IPDI and Deed of Variation - include wording for CGT and IHT?

I act in respect of an estate where the executors and benes are agreeing to vary the Will of the deceased.

The deceased’s girlfriend had an IPDI of the property. She is now giving this up in lieu of other assets in the estate. Property is now passing to deceased’s children by way of the DOV.

My concern is that girlfriend has occupied property as her principal residence as a bene of the trust and therefore would qualify for PPR against CGT. Whereas, the children won’t.

There is a saving to IHT due to being able to claim some of the RNRB which otherwise is lost, but it is also expected the property will sell for £100k over the probate value so naturally can appoint a share to the benes but this won’t save much given the CGT annual exemptions are now so low (and property likely to sell after April 2024).

What I am wondering is if we can have our cake AND eat it (perhaps a dream here) and put the IHT wording in for s.142 IHT 1984 and to omit the wording for s62(6) TCGA so that for CGT purposes, the girlfriend is deemed to have occupied and ceased occupying the property under the trust, thereby being able to claim PPR under s.225 TCGA I presume, whilst the IHT saving is also made against the RNRB.
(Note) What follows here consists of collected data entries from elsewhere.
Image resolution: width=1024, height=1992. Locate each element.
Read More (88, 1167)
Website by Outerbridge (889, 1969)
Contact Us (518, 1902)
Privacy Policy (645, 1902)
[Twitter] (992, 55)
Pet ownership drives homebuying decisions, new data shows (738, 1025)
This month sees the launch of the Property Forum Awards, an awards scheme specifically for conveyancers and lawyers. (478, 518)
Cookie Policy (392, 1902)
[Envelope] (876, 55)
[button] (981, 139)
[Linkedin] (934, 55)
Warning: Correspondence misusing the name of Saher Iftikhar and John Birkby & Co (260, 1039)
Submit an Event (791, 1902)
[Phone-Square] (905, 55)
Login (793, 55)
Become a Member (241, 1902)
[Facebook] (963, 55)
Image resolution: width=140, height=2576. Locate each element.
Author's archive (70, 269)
I haven’t had a need to split the IHT and the CGT before and wonder what the negatives of doing so might be? Would we need to claim the PPR by way of s. 225 TCGA in any way? How does the HMRC know the trust then has ended - are there any reporting requirements? It all seems very messy to split them but equally want to make sure I have uncovered every stone for my clients.

It is certainly possible to make a DOV which is effective for IHT only and not for CGT. As you say the consequences need thinking through. The consequences are potentially different if the property has been appropriated to the beneficiary (or if the estate administration is at an end) compared to where that is not the case. The HMRC manuals deal at some length with the topic.
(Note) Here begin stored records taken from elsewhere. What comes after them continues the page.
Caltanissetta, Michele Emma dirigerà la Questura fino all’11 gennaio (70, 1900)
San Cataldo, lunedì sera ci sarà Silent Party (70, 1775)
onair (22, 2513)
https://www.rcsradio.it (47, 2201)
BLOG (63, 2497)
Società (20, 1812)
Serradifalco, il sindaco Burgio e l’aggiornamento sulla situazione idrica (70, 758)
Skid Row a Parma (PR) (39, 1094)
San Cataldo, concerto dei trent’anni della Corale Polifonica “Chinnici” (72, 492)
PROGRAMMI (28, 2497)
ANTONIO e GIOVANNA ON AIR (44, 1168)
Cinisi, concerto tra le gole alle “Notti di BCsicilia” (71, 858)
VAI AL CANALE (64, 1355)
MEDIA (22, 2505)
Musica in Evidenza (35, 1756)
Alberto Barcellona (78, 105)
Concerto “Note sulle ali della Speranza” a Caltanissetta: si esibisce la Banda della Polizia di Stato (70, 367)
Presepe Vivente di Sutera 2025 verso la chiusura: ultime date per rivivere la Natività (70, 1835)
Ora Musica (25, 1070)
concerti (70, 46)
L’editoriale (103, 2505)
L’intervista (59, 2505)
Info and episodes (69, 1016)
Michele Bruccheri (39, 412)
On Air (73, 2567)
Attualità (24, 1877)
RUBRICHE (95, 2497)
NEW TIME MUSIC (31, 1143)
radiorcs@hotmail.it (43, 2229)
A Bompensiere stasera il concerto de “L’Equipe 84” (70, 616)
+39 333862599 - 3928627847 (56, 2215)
You may find the best result is to create a trust, by way of DOV, whereby the children have an IIP in say 95% of the property and the girlfriend has an IIP in say 5% of the trust property. The trust as a whole will qualify for PPR relief on a sale (not just on 5%). For IHT the 95% will pass to the children and use up the RNRB which I assume is the intention here.

Paul Davies
Clarke Willmott

HiPaul

Thank you for your advice.

Is it not the case that at least 70% of the property needs to pass to the girlfriend to qualify for PPR?

How is it the trust can only benefit her by 5% but the whole value of the trust qualify for PPR? This is news to me. Thank you, this is so helpful.

Hi Paul

Following on from above, I suspect the girlfriend may not agree to this as naturally the IPDI would need to cease after the 2 year mark and that would create a PET.

Assuming she would agree what is the minimum percentage she would need to have?

Is there a resource / legislation I could go to to reinforce your learned suggestion?